[Begin GIVEN TEXT]

Mutants vs. Normals
by Angelo
Ventura
Thiede
and the Wraeththu are the most intriguing example of a theme most
common in science fiction and fantasy: the mutant, individual or
species, often born in an hostile milieu, the "normals" being the
enemy.
Olaf
Stapledon in Odd
John described the angst of the protagonist, not being able
to cope with its diversity and not initially understanding what exactly is
that makes him different. At the end he'll gather other like himself on an
island, where they will be besieged by the normals, who perceive them as a
threat. Richard Matheson, in I Am Legend, reverses the situation imagining
the last not mutated human in a world when he is the freak. A chilling read!
Isaac
Asimov gifts us withThe
Mule, enemy of the Foundation, the poignant image of a telepathic mutant
freak
in desperate search of love and understanding, who finally uses his powers
for conquest and revenge. He compensates his physical weakness and sterility
with an
enormous willpower (thus the name), but at the end he realizes that his cruelty
and hatred did not give him the only thing he could never have.
In more recent times, there's been a series concerning long-lived mutants
gifted with psychic powers that evolve from an humanity on the brink of
disaster — mutants that, as they search to comprehend and cope with what
they are, are perceived as a threat by normal humans, and that are aided by
otherworldly beings. This series is Julian
May's Galactic Milieu.

[End GIVEN TEXT]

**REQUIREMENTS**. In the essay on mutants and normals, why do the normals besiege the mutants who gather on the island?

[Begin INFORMATION SHOWN]

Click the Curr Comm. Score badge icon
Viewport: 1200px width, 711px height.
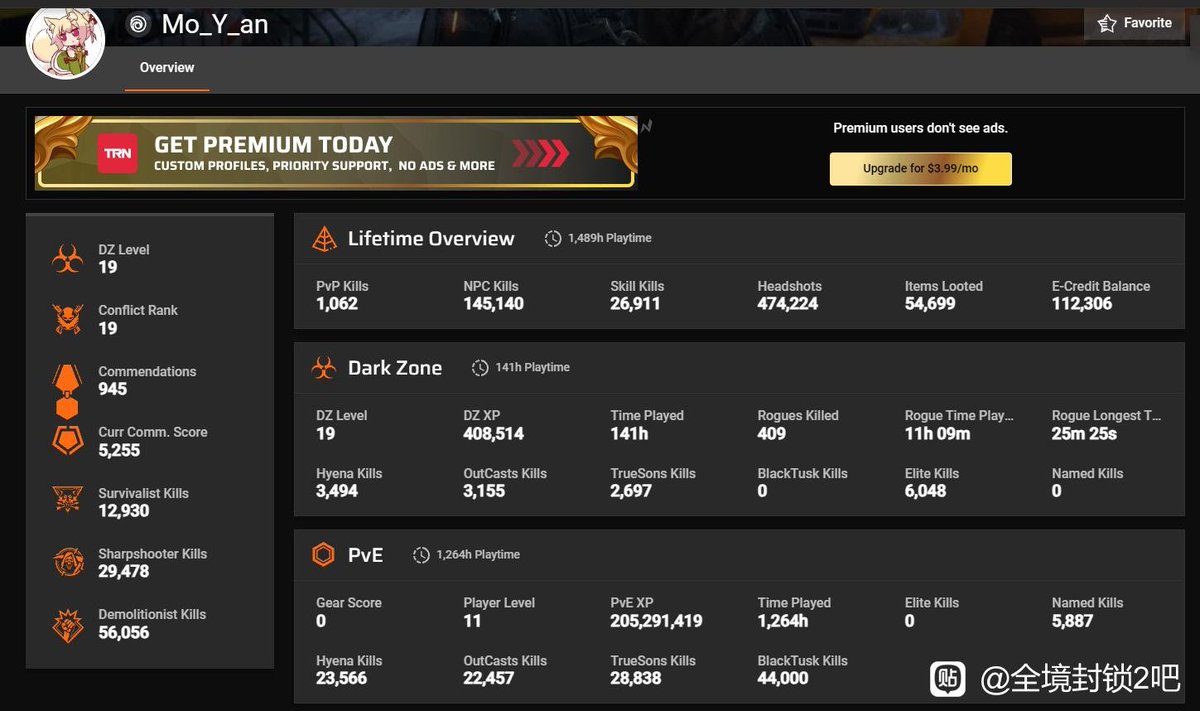pos(68,441)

[End INFORMATION SHOWN]

**RESULT**. The normals perceive the mutants as a threat, so they besiege them on the island.